The group launched its Yellow Springs Pollinator Regeneration Project at a presentation at Antioch College on Wednesday with the hope that if enough villagers agree to become pollinator protectors, the village can be part of a corridor that supports the pollinator migration.  

“This is a call to action,” Malarkey said.   

According to Malarkey, pollinators have been losing habitat in North America for 50 years, due to urban development and monoculture farm practices. And because of unsafe lawn and garden care practices, many pollinators have also succumbed to various forms of insecticides and herbicides, including the newest neonicotinoids, which enter a plant’s vascular system and poison the insects that feed on it. 

By growing a diverse range of plants and trees that provide habitat for animals such as bees and catapillars, residents can help reverse the negative trend and bring back the pollinators that once thrived. Through the Xerces Society, a nonprofit that promotes the conservation of invertebrates and their habitats, residents can sign a pollinator protection pledge to grow pollinator-friendly flowers in their own yards and spread the word about the campaign to others. According to Xerces website, the pledge asks participants to “1. Grow a variety of bee-friendly flowers that bloom from spring through fall. 2. Protect and provide bee nests and caterpillar host plants. 3. Avoid using pesticides, especially insecticides. 4. Talk to my neighbors about the importance of pollinators and their habitat.” 

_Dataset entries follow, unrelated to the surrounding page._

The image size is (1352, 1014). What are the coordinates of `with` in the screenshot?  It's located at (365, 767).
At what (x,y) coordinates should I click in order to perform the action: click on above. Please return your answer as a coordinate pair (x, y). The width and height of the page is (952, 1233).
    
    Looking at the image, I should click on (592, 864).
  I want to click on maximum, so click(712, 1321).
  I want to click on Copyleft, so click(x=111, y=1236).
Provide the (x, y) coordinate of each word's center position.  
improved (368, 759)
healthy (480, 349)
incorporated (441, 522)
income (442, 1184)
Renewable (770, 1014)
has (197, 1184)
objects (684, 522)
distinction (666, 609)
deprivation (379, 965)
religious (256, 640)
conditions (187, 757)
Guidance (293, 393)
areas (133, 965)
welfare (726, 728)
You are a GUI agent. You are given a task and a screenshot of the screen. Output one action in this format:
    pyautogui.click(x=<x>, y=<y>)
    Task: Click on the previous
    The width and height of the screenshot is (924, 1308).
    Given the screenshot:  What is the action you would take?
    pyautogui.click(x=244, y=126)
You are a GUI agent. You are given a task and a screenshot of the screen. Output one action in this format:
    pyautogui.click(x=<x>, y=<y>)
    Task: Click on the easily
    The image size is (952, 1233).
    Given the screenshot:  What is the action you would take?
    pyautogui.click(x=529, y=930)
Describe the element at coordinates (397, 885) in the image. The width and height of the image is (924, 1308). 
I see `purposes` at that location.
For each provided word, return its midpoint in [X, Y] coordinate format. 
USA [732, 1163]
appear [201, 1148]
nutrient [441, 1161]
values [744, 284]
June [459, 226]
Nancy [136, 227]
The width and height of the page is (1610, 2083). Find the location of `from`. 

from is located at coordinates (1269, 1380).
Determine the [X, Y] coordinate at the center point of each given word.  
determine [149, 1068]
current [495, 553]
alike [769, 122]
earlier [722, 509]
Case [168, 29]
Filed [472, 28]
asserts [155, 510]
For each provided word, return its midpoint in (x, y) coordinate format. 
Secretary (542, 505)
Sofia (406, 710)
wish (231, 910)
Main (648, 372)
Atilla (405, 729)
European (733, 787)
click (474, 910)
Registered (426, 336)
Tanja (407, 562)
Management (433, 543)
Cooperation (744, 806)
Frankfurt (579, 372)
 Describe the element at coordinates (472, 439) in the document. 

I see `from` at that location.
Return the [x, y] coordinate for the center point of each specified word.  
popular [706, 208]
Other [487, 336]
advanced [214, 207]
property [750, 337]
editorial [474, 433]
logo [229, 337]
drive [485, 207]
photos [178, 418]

About 2,000 people in the U.S. have joined the effort, and Malarkey hopes that in a five-year period, Yellow Springs can get 89 percent of property owners to make the pledge as well. 

“The goal is to become a prototype for other communities to follow,” she said. “Things are unravelling and we need to heed these warning signs.”

The local Pollinator Regeneration group, including Beth Bridgeman of Antioch co-op, and Michele Burns of TLT, plans to keep education about pollinators going with a backyard stewards tour later this summer and a pollinator symposium this winter.